Fix counter reset detection #7220

mfundul · 2019-10-29T13:33:23Z

Summary

Component Name

daemon
database

Additional Information

This is the first step to fix some of the problems discussed in #7049 .

It is theoretically impossible to always be 100% sure about things such as hardware counters that overflow. As a result it is theoretically impossible to both solve the counter reset and the counter overflow prroblem.
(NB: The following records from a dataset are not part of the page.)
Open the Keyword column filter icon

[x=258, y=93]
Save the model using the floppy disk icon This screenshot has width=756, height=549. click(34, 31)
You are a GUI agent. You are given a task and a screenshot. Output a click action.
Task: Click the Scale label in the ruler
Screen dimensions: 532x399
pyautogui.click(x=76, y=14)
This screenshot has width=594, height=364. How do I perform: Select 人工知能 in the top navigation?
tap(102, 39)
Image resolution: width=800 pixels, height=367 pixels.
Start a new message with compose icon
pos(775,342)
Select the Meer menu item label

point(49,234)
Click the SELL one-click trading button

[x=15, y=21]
This implementation attempts to solve both issues by mostly erring on the safe side as if it was a counter reset.

8-bit and 16-bit or any arbitrary precision counters are not supported as it would be too much effort.

We attempt to identify most of the wrap-arounds without creating too many false negatives for counter resets.

squash-labs · 2019-10-29T13:33:29Z

Manage this branch in Squash

Test this branch here: https://mfundulfix-counter-reset-detec-fqlqb.squash.io

database/rrdset.c

mfundul · 2019-10-29T16:45:08Z

Actually, netdata only supports up to 64-bit signed values, so the existing code was wrong. See this:

typedef long long collected_number;

in libnetdata/storage_number/storage_number.h.

I will remove support for 64-bit unsigned values.

mfundul · 2019-10-29T16:47:52Z

Or figure out a way to fix unsigned 64-bit counters, but it's not obvious.

Ferroin · 2019-10-29T16:51:45Z

Or figure out a way to fix unsigned 64-bit counters, but it's not obvious.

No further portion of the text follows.